Healthy Cheating
Away from it all: If your New Year’s resolutions include losing a little weight in the coming year (as mine did), you might be wary about future food outings. After all, Kansas City’s signature dishes are steaks and barbecue — with the new, tony Fiorella’s Jack Stack being the most stylish vendor of get-down food like onion rings; beef, pork and lamb ribs; hickory pit beans; and wonderfully crispy french fries. So where do people go to eat healthier stuff?
Yes, a handful of vegetarian restaurants are scattered around the city, but anyone who has ever polished off a plate of hummus knows that not all vegetarian dishes are low-fat. And lots of them don’t taste very good, either, especially if they come from a kitchen where a zealous cook has done such a good job of removing fat, salt, sugar, and potential allergens that there’s no flavor left, either.
For “spa” food, it’s time for a road trip. Just a leisurely car ride away from Kansas City, in the faded glory of downtown Excelsior Springs, the old Monarch Room at the Elms Resort & Spa (401 Regent Street) has been given yet another renovation. At Adega, the once-vibrant red walls are now painted in shades of soothing ivory and celery, and the windows have been draped with plain canvas. The chef overseeing the curvy upstairs dining room is Will Elliott, who has returned to the hotel for a second try at giving the place some much-needed pizzazz.
I’d say Elliott has the talent, but is Excelsior Springs ready for his brand of excitement? A massage therapist working at the resort’s spa whispered to me that most of her customers dislike the restaurant for the usual reasons: Dinners are too expensive and the food’s too weird. But what can you expect? On my visit, I overheard the jowly guy in the cowboy hat at the next table giggle over the word “shiitake” as if it were something dirty. His companion thought it was funny too, but she just wanted a frozen Margarita, damn it. You get the picture.

__Tasks for this exercise__
1. From the restaurant column, write out the passage between "Healthy Cheating" and "flavor left, either.", inclusive.
2. Answer these questions from the restaurant column:
(a) Which restaurant does the column call the most stylish vendor of get-down food in Kansas City?
(b) What is the street address of the Elms Resort & Spa?
(c) Who is the chef overseeing the upstairs dining room at Adega?

__Supplied records__
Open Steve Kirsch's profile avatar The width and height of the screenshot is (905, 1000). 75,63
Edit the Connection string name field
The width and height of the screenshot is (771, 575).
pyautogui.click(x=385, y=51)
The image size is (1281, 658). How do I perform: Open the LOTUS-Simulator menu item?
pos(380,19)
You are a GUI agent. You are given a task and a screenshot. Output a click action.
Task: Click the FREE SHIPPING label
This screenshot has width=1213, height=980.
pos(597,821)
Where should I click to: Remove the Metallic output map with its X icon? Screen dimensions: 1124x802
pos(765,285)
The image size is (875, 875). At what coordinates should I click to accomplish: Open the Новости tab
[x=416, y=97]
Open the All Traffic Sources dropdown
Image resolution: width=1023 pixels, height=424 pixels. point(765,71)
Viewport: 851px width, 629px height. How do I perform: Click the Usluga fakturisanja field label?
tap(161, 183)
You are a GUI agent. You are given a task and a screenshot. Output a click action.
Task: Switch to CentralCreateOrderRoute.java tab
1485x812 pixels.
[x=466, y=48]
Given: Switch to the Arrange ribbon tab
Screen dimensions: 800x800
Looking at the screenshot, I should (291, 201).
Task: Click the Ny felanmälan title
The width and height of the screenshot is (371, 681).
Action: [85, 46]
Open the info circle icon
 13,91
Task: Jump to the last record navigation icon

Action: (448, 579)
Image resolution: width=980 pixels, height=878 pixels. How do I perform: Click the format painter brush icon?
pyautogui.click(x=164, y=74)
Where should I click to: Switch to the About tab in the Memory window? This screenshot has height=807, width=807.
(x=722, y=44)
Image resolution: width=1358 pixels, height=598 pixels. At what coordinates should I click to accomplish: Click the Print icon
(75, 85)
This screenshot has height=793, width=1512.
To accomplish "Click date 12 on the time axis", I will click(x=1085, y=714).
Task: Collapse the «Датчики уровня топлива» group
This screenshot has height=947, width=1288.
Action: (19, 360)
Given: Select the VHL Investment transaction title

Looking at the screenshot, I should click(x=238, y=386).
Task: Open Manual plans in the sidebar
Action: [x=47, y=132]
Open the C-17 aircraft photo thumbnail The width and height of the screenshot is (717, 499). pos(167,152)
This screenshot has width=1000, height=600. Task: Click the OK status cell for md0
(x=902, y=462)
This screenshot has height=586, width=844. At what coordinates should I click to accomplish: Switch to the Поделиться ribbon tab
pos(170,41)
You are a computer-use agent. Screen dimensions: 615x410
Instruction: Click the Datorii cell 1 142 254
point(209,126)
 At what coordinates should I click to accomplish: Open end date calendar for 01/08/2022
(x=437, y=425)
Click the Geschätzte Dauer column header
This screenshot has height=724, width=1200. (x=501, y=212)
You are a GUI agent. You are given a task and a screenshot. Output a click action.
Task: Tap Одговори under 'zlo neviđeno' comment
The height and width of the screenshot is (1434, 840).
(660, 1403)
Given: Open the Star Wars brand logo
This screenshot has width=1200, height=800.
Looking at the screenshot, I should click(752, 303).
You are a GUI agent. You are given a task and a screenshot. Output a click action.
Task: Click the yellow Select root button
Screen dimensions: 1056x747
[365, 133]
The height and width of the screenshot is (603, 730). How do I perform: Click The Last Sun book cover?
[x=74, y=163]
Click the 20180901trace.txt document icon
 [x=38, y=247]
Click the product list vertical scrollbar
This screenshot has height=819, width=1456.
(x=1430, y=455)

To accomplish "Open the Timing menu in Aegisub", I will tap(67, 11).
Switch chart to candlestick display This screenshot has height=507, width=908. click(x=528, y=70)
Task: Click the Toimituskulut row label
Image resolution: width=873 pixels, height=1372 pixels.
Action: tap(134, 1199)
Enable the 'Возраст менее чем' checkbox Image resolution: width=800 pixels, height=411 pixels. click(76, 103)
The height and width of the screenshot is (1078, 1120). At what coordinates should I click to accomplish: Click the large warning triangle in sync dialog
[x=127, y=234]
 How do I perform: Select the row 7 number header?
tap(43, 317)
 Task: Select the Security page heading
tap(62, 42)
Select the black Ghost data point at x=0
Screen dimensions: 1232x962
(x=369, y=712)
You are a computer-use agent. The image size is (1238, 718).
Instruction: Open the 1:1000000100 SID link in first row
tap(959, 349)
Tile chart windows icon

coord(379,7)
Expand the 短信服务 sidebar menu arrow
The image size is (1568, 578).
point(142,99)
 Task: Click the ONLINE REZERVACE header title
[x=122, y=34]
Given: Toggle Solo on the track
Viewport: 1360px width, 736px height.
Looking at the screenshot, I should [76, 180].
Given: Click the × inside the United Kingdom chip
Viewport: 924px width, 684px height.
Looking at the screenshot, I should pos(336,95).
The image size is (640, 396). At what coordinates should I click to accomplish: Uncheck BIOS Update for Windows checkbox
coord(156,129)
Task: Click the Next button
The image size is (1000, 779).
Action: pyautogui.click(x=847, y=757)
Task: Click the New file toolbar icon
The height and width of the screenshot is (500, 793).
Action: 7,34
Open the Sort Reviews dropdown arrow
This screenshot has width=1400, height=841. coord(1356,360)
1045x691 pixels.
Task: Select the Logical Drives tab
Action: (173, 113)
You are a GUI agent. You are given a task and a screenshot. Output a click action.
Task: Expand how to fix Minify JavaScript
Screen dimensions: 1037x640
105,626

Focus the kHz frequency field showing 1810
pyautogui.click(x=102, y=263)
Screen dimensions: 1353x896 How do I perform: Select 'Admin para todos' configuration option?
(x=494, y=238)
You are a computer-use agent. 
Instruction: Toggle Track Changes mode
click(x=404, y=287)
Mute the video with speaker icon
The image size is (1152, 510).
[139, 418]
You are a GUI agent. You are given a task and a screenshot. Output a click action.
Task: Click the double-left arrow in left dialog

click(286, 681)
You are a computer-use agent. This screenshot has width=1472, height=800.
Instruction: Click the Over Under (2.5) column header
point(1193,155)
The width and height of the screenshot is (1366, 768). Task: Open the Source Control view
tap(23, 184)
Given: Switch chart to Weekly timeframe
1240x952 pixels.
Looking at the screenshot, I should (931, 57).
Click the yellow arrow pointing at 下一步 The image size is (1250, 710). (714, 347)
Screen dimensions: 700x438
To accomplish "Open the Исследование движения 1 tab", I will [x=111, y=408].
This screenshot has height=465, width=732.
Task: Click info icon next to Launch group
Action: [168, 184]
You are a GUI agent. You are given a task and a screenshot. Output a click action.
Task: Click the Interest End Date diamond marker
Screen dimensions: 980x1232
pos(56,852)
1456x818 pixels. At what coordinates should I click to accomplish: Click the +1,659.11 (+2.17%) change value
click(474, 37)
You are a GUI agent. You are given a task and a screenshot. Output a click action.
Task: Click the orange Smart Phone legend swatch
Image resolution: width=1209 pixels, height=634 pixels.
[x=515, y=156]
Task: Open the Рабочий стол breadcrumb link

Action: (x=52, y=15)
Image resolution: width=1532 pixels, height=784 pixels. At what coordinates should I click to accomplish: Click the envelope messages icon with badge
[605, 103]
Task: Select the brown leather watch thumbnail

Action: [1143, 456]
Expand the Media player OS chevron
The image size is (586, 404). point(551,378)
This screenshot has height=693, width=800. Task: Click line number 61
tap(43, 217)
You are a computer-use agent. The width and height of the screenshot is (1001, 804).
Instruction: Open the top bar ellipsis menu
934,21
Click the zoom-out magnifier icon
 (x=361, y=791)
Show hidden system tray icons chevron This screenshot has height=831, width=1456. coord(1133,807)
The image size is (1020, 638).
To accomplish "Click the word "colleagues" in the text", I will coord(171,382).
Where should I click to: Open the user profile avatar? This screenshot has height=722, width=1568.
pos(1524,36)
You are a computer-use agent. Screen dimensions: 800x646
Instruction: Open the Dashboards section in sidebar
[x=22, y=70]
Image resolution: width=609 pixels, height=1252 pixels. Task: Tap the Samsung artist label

__Responses by task__
1.
Healthy Cheating
Away from it all: If your New Year’s resolutions include losing a little weight in the coming year (as mine did), you might be wary about future food outings. After all, Kansas City’s signature dishes are steaks and barbecue — with the new, tony Fiorella’s Jack Stack being the most stylish vendor of get-down food like onion rings; beef, pork and lamb ribs; hickory pit beans; and wonderfully crispy french fries. So where do people go to eat healthier stuff?
Yes, a handful of vegetarian restaurants are scattered around the city, but anyone who has ever polished off a plate of hummus knows that not all vegetarian dishes are low-fat. And lots of them don’t taste very good, either, especially if they come from a kitchen where a zealous cook has done such a good job of removing fat, salt, sugar, and potential allergens that there’s no flavor left, either.

2.
(a) Fiorella's Jack Stack
(b) 401 Regent Street
(c) Will Elliott